====== INFORMATION ======
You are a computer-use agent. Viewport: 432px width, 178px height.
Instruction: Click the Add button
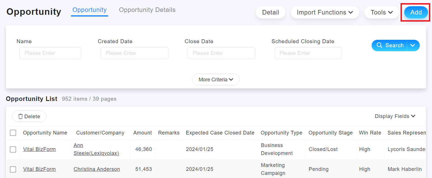pos(416,13)
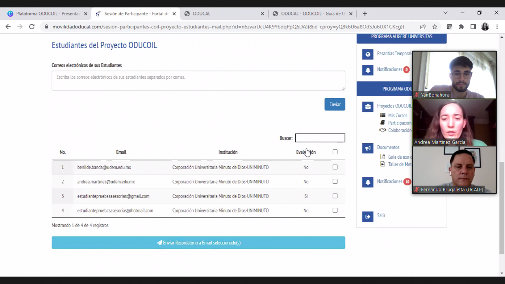
Task: Select the checkbox for andrea.martinez@udem.edu.mx row
Action: point(335,181)
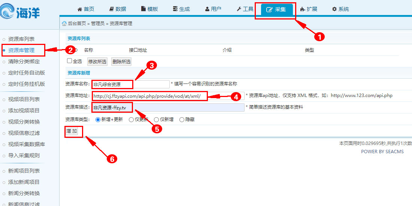This screenshot has width=412, height=206.
Task: Focus the 资源库地址 input field
Action: tap(169, 96)
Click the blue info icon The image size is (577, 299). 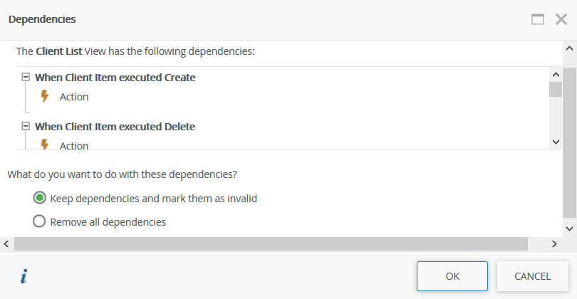point(24,276)
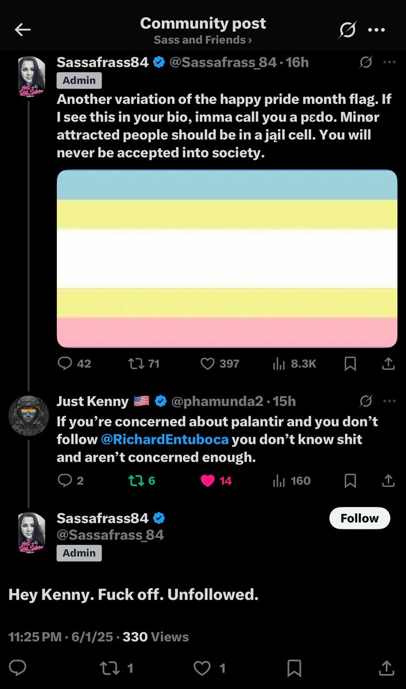Viewport: 406px width, 689px height.
Task: Open Sass and Friends community link
Action: click(203, 40)
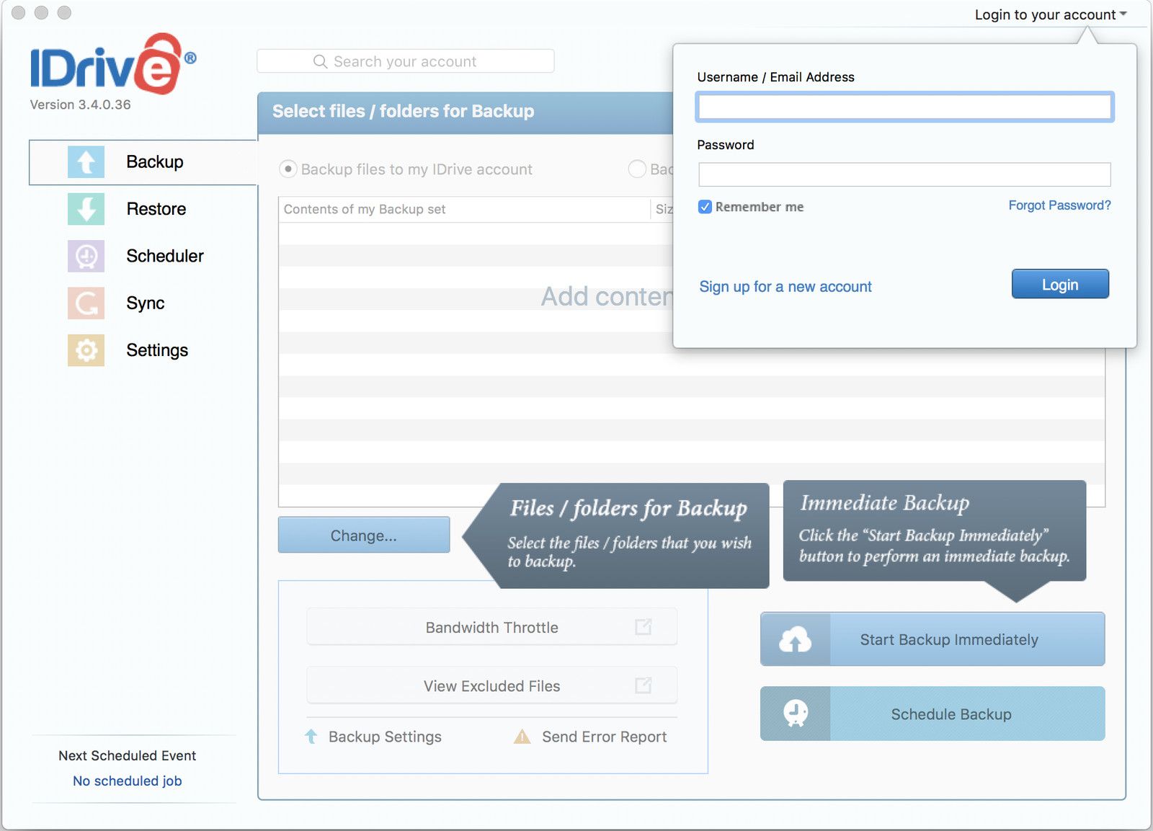Select the second backup destination radio button

(637, 169)
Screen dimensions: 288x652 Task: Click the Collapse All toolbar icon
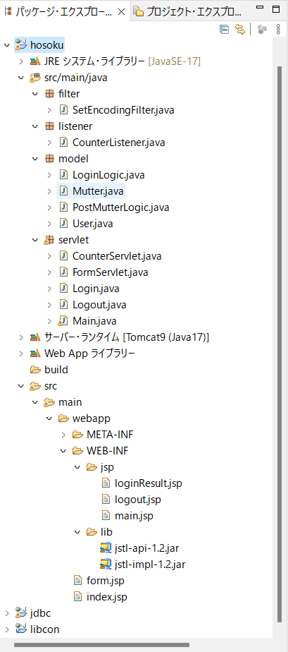click(225, 29)
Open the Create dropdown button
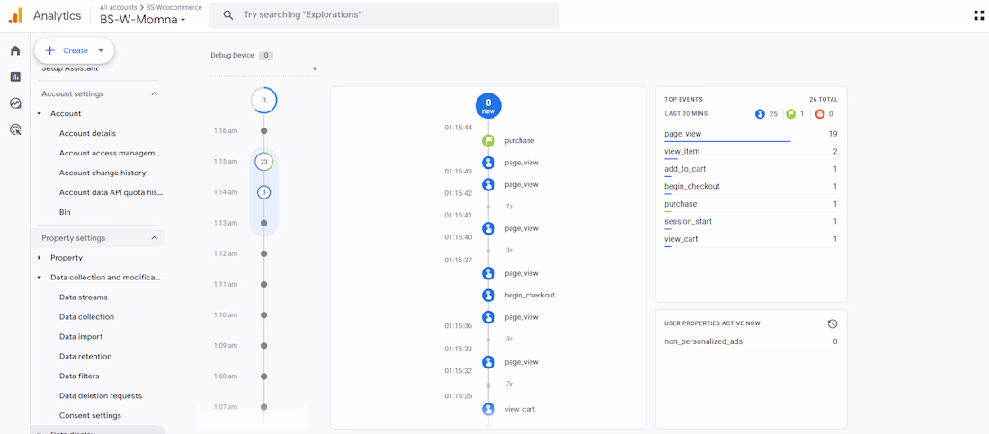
======
Quote, without alteration, the lines running from the line containing "Screen dimensions: 288x652" to the last line of the entries, and include no pictures.

Screen dimensions: 288x652 Task: Click the Collapse All toolbar icon
click(225, 29)
Open the Create dropdown button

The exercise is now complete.